Het probleem was het weer. De temperatuur op de wedstrijddag was midden jaren 80, terwijl ik gewend was om te trainen en te racen in temperaturen van 50-60 graden. Het doen van de warming-up oefeningen en stappen was vermoeiend, en het voelde alsof mijn benen aan de grond vastzaten en nergens heen gingen. Het werd zo erg dat een van de officials vroeg of ik in orde was nadat ik na een pas in de schaduw was gaan liggen. Ik heb zelfs overwogen om me terug te trekken van de wedstrijd, maar ik heb het toch geprobeerd omdat ik al zo ver had gereden.
Ik had er helemaal geen vertrouwen in, en het feit dat iemand in mijn heat werd gediskwalificeerd voor een valse start hielp niet. Een seconde nadat het startschot was gegeven, lag ik ongeveer 2 meter achter de man rechts van me, maar ik dichtte het gat en passeerde hem op 30-40 meter. Ik liep ook in op de topman, maar slaagde er niet in hem te passeren tegen het einde. Ik liep een PR van 12.38, en de windmeter gaf +0.0 aan. Het ronde getal doet me denken dat dit een defect kan zijn geweest, maar geen van de heats voor of na mij had een wind van meer dan 2,0 m/s (mijn vorige twee races waren beide windstil).

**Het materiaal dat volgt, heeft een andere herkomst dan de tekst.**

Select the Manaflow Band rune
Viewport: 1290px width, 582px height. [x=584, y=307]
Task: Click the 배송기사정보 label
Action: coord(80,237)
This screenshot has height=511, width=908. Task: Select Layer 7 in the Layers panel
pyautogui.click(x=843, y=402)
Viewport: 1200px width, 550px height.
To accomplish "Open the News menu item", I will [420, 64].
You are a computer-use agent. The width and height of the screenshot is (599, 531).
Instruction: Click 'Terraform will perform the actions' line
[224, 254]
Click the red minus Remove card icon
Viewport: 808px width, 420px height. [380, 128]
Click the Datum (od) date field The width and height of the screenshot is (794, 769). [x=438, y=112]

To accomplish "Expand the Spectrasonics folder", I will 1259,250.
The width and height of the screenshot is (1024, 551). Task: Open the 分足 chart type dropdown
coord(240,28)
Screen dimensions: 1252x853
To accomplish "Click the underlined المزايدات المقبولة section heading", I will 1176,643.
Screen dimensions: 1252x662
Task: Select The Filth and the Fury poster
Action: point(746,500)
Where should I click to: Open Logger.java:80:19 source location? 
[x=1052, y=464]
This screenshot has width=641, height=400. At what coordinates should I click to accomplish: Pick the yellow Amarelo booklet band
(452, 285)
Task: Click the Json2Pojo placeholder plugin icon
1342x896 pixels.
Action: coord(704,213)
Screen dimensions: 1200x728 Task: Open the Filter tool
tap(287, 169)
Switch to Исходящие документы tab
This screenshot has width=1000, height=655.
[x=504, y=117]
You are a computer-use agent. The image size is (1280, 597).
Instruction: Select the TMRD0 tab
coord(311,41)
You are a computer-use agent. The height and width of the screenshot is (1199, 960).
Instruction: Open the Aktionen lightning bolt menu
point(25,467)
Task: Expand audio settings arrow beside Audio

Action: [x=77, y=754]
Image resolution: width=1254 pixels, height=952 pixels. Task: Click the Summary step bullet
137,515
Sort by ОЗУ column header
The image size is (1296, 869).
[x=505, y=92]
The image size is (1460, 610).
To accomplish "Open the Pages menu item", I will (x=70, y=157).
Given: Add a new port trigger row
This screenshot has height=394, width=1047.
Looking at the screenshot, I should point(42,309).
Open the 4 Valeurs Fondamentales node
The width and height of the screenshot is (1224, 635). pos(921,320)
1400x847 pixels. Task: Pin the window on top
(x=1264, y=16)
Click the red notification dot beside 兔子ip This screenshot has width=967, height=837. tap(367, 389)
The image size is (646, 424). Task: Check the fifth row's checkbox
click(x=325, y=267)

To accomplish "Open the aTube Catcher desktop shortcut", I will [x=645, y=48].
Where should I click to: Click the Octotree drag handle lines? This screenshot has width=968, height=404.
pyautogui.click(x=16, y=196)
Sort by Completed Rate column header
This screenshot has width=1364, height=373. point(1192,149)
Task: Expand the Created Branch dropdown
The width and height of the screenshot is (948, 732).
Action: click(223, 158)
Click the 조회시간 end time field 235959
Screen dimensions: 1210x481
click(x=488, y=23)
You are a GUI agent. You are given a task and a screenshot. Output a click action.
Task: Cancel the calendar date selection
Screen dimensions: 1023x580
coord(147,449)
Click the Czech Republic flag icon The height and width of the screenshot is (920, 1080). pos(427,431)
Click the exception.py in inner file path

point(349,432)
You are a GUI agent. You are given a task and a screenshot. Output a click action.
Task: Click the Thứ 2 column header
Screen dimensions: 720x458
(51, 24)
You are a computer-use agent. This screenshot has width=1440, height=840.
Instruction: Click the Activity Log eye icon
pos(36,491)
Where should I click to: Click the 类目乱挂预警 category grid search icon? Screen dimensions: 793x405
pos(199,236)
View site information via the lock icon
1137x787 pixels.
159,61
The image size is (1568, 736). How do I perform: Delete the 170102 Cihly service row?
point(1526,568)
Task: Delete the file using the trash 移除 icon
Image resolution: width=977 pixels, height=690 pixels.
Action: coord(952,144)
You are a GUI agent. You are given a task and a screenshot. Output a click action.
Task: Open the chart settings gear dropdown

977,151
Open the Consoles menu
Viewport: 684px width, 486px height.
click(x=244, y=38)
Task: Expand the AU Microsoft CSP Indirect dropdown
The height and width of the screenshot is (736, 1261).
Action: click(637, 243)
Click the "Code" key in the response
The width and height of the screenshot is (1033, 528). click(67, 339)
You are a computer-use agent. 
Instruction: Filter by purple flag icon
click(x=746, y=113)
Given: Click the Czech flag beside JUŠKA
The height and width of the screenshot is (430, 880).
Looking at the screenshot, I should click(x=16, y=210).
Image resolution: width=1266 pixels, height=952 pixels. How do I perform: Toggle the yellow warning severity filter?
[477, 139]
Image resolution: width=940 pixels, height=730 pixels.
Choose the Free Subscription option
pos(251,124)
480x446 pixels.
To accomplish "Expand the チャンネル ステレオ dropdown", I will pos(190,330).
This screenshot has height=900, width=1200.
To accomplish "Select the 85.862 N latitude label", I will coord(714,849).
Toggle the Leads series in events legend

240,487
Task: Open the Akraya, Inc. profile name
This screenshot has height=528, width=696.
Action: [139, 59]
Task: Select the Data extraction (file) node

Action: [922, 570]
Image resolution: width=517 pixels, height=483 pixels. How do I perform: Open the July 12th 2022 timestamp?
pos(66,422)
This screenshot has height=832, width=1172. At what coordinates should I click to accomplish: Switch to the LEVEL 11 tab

Dus zo is mijn “circuitseizoen” verlopen. Gebaseerd op wat ik deed, zouden de meeste mensen in staat moeten zijn om de 100 in de lage 12’s te lopen na wat training. In de midden-hoge 11’s komen is misschien mogelijk als ze een coach hadden en zich een paar jaar echt op sprinten concentreerden. Ik weet niet of ik dit zal blijven doen, andere evenementen zal proberen, of ermee zal stoppen, maar het is zeker een interessante ervaring geweest, en ik zal iedereen op de hoogte houden als ik noemenswaardige tijden loop.
TL; DR: Ik ben eind 20 en beschouw mezelf als een gemiddeld persoon. Een jaar van fatsoenlijke, maar niet optimaal, sprinttraining bracht me tot een 12.38 100 (FAT, wind legaal).